GOAL OF THE EXERCISE: Output every line of the rows below as a numbered list, skipping any blank lines.

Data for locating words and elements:
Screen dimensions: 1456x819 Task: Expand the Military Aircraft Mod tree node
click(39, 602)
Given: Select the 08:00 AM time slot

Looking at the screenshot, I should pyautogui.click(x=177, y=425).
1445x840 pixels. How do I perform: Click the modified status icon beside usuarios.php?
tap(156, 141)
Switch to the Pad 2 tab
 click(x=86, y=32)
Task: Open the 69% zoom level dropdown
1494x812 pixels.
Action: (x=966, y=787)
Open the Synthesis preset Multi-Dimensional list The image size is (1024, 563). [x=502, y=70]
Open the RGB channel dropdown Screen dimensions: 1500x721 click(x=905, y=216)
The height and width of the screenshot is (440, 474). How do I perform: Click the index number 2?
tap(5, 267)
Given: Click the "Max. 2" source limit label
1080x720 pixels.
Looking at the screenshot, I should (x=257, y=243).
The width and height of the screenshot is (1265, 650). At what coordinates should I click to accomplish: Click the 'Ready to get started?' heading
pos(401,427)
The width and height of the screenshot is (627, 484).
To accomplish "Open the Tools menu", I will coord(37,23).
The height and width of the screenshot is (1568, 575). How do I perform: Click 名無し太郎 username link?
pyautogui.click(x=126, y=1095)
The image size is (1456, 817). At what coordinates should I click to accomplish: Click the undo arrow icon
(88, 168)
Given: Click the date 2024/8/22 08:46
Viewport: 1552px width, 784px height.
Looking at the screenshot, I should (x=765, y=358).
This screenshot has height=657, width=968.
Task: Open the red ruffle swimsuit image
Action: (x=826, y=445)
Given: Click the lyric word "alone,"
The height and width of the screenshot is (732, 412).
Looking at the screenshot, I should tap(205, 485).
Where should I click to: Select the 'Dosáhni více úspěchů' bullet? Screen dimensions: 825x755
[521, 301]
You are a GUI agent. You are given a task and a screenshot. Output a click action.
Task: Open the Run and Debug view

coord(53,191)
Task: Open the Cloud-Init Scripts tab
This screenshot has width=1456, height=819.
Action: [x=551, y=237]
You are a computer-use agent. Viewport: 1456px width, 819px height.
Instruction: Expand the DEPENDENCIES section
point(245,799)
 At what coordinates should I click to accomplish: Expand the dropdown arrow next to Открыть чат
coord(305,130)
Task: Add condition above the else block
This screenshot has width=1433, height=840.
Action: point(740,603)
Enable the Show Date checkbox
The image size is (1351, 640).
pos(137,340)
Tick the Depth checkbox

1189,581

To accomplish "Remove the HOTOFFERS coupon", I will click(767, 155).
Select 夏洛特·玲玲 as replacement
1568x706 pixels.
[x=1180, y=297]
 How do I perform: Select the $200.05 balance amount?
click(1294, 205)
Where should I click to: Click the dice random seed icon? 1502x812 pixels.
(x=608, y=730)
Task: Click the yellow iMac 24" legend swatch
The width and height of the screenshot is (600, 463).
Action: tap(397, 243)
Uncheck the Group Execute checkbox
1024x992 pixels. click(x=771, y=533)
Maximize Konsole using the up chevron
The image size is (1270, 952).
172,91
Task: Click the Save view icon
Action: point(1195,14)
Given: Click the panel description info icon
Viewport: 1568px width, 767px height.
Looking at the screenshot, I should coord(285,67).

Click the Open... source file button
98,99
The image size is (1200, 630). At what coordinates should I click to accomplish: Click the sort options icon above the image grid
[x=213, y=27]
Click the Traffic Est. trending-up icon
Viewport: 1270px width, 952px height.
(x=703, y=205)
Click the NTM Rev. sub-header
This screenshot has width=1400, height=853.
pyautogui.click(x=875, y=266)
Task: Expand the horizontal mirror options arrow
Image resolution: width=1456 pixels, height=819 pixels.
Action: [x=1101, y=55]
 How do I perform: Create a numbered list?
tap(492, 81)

EXERCISE SOLUTION:
1. Screen dimensions: 1456x819 Task: Expand the Military Aircraft Mod tree node
2. click(39, 602)
3. Given: Select the 08:00 AM time slot
4. Looking at the screenshot, I should pyautogui.click(x=177, y=425).
5. 1445x840 pixels. How do I perform: Click the modified status icon beside usuarios.php?
6. tap(156, 141)
7. Switch to the Pad 2 tab
8.  click(x=86, y=32)
9. Task: Open the 69% zoom level dropdown
10. 1494x812 pixels.
11. Action: (x=966, y=787)
12. Open the Synthesis preset Multi-Dimensional list The image size is (1024, 563). [x=502, y=70]
13. Open the RGB channel dropdown Screen dimensions: 1500x721 click(x=905, y=216)
14. The height and width of the screenshot is (440, 474). How do I perform: Click the index number 2?
15. tap(5, 267)
16. Given: Click the "Max. 2" source limit label
17. 1080x720 pixels.
18. Looking at the screenshot, I should (x=257, y=243).
19. The width and height of the screenshot is (1265, 650). At what coordinates should I click to accomplish: Click the 'Ready to get started?' heading
20. pos(401,427)
21. The width and height of the screenshot is (627, 484).
22. To accomplish "Open the Tools menu", I will coord(37,23).
23. The height and width of the screenshot is (1568, 575). How do I perform: Click 名無し太郎 username link?
24. pyautogui.click(x=126, y=1095)
25. The image size is (1456, 817). At what coordinates should I click to accomplish: Click the undo arrow icon
26. (88, 168)
27. Given: Click the date 2024/8/22 08:46
28. Viewport: 1552px width, 784px height.
29. Looking at the screenshot, I should (x=765, y=358).
30. This screenshot has height=657, width=968.
31. Task: Open the red ruffle swimsuit image
32. Action: (x=826, y=445)
33. Given: Click the lyric word "alone,"
34. The height and width of the screenshot is (732, 412).
35. Looking at the screenshot, I should tap(205, 485).
36. Where should I click to: Select the 'Dosáhni více úspěchů' bullet? Screen dimensions: 825x755
37. [521, 301]
38. You are a GUI agent. You are given a task and a screenshot. Output a click action.
39. Task: Open the Run and Debug view
40. coord(53,191)
41. Task: Open the Cloud-Init Scripts tab
42. This screenshot has width=1456, height=819.
43. Action: [x=551, y=237]
44. You are a computer-use agent. Viewport: 1456px width, 819px height.
45. Instruction: Expand the DEPENDENCIES section
46. point(245,799)
47.  At what coordinates should I click to accomplish: Expand the dropdown arrow next to Открыть чат
48. coord(305,130)
49. Task: Add condition above the else block
50. This screenshot has width=1433, height=840.
51. Action: point(740,603)
52. Enable the Show Date checkbox
53. The image size is (1351, 640).
54. pos(137,340)
55. Tick the Depth checkbox
56. 1189,581
57. To accomplish "Remove the HOTOFFERS coupon", I will click(767, 155).
58. Select 夏洛特·玲玲 as replacement
59. 1568x706 pixels.
60. [x=1180, y=297]
61.  How do I perform: Select the $200.05 balance amount?
62. click(1294, 205)
63. Where should I click to: Click the dice random seed icon? 1502x812 pixels.
64. (x=608, y=730)
65. Task: Click the yellow iMac 24" legend swatch
66. The width and height of the screenshot is (600, 463).
67. Action: tap(397, 243)
68. Uncheck the Group Execute checkbox
69. 1024x992 pixels. click(x=771, y=533)
70. Maximize Konsole using the up chevron
71. The image size is (1270, 952).
72. 172,91
73. Task: Click the Save view icon
74. Action: point(1195,14)
75. Given: Click the panel description info icon
76. Viewport: 1568px width, 767px height.
77. Looking at the screenshot, I should coord(285,67).
78. Click the Open... source file button
79. 98,99
80. The image size is (1200, 630). At what coordinates should I click to accomplish: Click the sort options icon above the image grid
81. [x=213, y=27]
82. Click the Traffic Est. trending-up icon
83. Viewport: 1270px width, 952px height.
84. (x=703, y=205)
85. Click the NTM Rev. sub-header
86. This screenshot has width=1400, height=853.
87. pyautogui.click(x=875, y=266)
88. Task: Expand the horizontal mirror options arrow
89. Image resolution: width=1456 pixels, height=819 pixels.
90. Action: [x=1101, y=55]
91.  How do I perform: Create a numbered list?
92. tap(492, 81)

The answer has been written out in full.